WHAT TO PRODUCE — Please return every line from the entries that has the string "agent" in it.

DATA FOR ANALYSIS —
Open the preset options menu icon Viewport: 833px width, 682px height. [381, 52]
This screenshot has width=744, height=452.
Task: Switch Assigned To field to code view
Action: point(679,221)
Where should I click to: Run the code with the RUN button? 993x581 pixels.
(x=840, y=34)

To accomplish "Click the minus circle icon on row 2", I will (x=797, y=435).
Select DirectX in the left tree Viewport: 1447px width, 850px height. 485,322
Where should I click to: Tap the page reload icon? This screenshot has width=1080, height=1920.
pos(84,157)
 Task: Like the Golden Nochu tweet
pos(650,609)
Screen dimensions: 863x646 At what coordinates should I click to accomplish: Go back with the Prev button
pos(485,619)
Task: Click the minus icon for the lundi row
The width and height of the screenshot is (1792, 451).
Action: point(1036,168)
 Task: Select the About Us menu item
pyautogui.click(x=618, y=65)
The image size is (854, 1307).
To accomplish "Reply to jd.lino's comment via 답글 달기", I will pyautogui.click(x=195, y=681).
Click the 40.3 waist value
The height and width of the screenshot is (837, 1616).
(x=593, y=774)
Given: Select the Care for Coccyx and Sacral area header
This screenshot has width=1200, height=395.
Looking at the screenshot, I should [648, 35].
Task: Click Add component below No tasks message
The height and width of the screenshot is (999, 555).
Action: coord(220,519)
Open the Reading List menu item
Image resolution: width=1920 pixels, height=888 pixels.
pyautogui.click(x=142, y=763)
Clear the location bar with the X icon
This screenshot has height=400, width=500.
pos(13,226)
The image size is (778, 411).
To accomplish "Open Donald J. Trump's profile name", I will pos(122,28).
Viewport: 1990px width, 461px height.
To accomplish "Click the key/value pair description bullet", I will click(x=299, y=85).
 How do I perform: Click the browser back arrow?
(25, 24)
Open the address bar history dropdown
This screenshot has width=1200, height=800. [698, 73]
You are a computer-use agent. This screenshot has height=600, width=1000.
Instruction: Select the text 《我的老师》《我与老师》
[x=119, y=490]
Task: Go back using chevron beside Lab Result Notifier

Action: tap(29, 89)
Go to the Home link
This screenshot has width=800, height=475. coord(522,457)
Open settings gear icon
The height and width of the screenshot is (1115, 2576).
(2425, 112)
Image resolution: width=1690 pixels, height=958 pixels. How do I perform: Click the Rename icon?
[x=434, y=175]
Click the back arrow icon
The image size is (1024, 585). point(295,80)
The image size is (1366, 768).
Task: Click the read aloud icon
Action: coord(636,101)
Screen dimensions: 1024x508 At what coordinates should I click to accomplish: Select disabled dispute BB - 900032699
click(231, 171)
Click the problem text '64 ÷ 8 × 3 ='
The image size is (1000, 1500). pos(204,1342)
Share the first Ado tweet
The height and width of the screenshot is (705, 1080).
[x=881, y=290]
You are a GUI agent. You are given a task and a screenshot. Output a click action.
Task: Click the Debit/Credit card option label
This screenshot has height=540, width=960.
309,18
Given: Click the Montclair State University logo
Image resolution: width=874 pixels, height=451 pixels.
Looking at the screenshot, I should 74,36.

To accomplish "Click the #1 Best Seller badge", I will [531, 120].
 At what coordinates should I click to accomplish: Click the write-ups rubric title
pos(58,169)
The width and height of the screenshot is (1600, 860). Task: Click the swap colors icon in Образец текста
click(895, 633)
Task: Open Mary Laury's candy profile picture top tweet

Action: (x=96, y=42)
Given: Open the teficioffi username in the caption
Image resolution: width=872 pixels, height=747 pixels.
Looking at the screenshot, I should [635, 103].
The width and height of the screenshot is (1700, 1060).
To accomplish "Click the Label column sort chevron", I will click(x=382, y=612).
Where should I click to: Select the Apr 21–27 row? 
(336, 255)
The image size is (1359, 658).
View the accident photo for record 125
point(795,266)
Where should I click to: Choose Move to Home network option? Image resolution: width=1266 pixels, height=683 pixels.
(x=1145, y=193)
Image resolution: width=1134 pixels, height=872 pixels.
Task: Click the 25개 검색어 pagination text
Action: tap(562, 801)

TASK RESPONSE —
You are a computer-use agent. This screenshot has height=600, width=1000.
You are a GUI agent. You are given a task and a screenshot. Output a click action.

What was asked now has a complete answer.